[[ Exercise data open ]]

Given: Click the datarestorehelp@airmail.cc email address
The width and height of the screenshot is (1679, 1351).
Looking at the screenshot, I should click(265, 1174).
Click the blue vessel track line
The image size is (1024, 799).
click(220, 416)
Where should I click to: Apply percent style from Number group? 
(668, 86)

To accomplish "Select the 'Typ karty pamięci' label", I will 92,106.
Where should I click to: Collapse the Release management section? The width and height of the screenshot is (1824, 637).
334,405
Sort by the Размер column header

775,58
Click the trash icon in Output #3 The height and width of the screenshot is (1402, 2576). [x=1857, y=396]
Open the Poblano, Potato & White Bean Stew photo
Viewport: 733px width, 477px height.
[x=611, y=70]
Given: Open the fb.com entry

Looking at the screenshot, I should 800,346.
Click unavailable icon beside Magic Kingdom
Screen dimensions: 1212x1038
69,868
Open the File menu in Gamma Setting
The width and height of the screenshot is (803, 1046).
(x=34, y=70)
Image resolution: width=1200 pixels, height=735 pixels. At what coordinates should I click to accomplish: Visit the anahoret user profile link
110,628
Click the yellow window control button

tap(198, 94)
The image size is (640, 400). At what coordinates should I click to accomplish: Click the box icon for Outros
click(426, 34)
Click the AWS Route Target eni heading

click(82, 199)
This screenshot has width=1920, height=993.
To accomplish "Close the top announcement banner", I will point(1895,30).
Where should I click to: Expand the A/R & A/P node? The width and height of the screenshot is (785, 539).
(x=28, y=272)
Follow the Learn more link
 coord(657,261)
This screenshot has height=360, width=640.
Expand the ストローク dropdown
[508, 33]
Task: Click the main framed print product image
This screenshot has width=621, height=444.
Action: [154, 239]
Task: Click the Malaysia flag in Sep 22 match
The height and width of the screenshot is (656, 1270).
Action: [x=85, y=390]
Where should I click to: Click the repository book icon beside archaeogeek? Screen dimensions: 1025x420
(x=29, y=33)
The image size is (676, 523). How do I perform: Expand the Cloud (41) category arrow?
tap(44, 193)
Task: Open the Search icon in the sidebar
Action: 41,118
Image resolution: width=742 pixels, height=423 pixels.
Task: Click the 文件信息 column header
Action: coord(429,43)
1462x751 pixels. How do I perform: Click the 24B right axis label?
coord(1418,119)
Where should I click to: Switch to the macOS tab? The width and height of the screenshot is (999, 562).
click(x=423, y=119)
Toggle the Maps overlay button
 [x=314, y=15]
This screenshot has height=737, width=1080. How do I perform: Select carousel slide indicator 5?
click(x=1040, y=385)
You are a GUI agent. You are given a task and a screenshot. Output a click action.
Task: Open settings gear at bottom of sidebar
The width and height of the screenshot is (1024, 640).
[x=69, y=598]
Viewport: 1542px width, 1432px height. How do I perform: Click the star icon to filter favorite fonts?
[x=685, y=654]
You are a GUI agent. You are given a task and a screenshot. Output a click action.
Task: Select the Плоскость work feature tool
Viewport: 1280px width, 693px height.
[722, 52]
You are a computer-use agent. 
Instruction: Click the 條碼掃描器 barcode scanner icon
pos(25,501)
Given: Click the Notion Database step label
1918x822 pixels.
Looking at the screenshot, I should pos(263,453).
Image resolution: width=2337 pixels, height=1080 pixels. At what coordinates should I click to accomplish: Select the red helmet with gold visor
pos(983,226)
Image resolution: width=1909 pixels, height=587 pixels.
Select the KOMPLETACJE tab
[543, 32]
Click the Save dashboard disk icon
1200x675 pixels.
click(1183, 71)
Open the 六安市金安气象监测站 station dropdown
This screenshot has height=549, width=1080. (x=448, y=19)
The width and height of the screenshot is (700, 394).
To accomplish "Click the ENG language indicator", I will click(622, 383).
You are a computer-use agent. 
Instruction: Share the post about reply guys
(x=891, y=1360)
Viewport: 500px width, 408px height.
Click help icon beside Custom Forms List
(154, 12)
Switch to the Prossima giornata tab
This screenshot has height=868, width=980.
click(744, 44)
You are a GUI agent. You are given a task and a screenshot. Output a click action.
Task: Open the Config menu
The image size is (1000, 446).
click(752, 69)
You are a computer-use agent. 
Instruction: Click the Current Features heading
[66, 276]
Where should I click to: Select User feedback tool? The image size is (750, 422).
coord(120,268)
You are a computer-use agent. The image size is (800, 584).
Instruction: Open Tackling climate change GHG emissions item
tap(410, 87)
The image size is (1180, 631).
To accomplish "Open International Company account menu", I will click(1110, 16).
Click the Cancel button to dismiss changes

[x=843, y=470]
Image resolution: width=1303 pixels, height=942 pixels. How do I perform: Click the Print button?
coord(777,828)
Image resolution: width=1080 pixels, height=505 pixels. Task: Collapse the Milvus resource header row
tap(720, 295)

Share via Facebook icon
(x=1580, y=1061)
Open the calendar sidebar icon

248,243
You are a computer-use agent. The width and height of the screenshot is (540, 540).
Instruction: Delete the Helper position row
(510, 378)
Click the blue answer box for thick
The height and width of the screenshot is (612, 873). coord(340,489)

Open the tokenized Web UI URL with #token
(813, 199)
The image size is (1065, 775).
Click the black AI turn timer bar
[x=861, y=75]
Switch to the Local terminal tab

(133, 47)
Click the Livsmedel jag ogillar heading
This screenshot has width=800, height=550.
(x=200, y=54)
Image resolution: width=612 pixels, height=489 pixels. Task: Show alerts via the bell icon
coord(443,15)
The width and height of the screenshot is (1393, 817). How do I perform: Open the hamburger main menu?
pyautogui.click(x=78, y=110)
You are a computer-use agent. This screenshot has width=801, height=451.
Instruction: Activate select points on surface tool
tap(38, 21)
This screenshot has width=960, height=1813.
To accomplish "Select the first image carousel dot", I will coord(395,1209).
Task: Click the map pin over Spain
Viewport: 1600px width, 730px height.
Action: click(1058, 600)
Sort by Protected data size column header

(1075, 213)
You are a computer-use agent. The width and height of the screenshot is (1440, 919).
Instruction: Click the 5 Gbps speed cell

[[ Exercise data closed ]]

All lines from the one with "Task: Click the map pin over Spain" to the end of the records must be set down exactly. Skip every line before it.

Task: Click the map pin over Spain
Viewport: 1600px width, 730px height.
Action: click(1058, 600)
Sort by Protected data size column header

(1075, 213)
You are a computer-use agent. The width and height of the screenshot is (1440, 919).
Instruction: Click the 5 Gbps speed cell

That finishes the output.